Exercice proposé: Restituez à l'identique le passage du texte ci-dessous sur L'homme qui parle de Vargas Llosa, depuis « Vargas Llosa a » jusqu'à « v.o.: El Hablador. » inclus.

Passage du texte:
Vargas Llosa a
L Academie Francaise! Bien qu'il parle un excellent francais il n'a jamais ecrit dans cette langue (peut-etre quelques lettres…). Mais c'est quand-meme une bonne nouvelle: c'est surement l'ecrivain le plus important a y sieger. Pour moi c'est surtout une bonne excuse pour que je rappelle un de ses livres les plus ignores en France et que j'aime le plus:
L'homme qui parle. Je l'ai lu en v.o.: El Hablador.
La trame: pendant un sejour en Florence un ecrivain peruvien(en qui on peut voir
Vargas Llosa) s'attarde, dans une exposition de photos, sur l'une d'elles, representant un homme debout qui parle devant une audience assise autour. Ca declenche des souvenirs, entremeles. D'un de ses amis a l'universite, un jeune juif, defigure par une enorme tache de vin qui lui bouffait la moitie du visage, et qu'on denommait Mascarita (= petit masque), qui portait un grand interet pour un peuple amazonien, les Machiguengas. Un ami qu'il n'a plus revu et qu'on a dit émigré en Israel. Des souvenirs aussi d'une autre époque, quand il avait fait pour la television un reportage sur ces Machiguengas, et avait decouvert l'existence d'un corps social singulier et mysterieux, parce que tenu secret: les "habladores", les "hommes qui parlent". Il se remet a des recherches sur le sujet et finira par croire comprendre ce que representent les habladores pour les machiguengas et etre persuade que Mascarita n'a pas quitte Lima pour Israel mais pour l'Amazonie peruvienne profonde, qu'il s'est rallie aux machiguengas, a integre leur ethnie et embrasse leur culture au point de devenir un de leurs habladores.
La construction du livre rappelle celle de
la tante Julia et le scribouillard. Des chapitres ou le narrateur decrit ses souvenirs et ses recherches, et, intercales, des chapitres ou on entend un hablador raconter, dans son style particulier, les mythes, les histoires, les nouvelles de son peuple, un peuple errant parce que chasse continuellement d'un endroit a un autre, et qui a colle sur cette errance forcee ses mythes fondateurs: c'est le peuple qui marche, et c'est grace a cette marche continuelle que le monde continue d'exister. S'il s'arrete le soleil tombera et ne se relevera plus. Les tenebres detruiront toute vie. Ils errent donc par petits groupes familiaux, loin les uns des autres, et c'est l'hablador qui fait le lien, qui transmet la memoire collective ainsi que des nouvelles des autres familles, qui enseigne en fait les mythes et l'histoire, et truffe le tout de contes pour tenir l'audience en haleine. le passeur de la culture.
Des chapitres differents. Deux mondes differents de discours. Une chronique simple cote narrateur, et de l'autre un discours magique, legendaire, mythique, ou il n'existe pas d'espace/temps. Ou les espaces s'entrelacent et le temps est toujours un eternel present, engloutissant tout passe et tout futur.

Données fournies:
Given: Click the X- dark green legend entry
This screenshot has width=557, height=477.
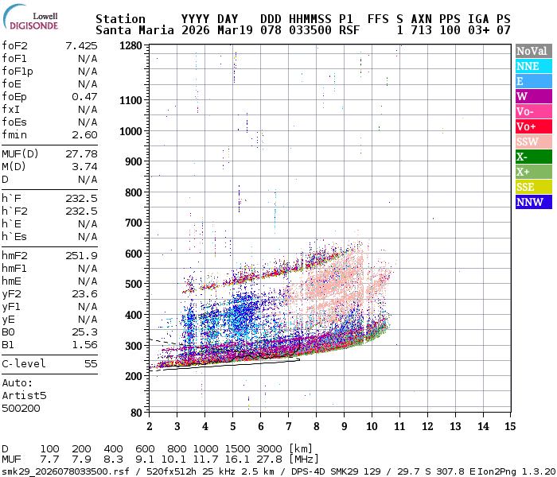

Résultat attendu:
Vargas Llosa a
L Academie Francaise! Bien qu'il parle un excellent francais il n'a jamais ecrit dans cette langue (peut-etre quelques lettres…). Mais c'est quand-meme une bonne nouvelle: c'est surement l'ecrivain le plus important a y sieger. Pour moi c'est surtout une bonne excuse pour que je rappelle un de ses livres les plus ignores en France et que j'aime le plus:
L'homme qui parle. Je l'ai lu en v.o.: El Hablador.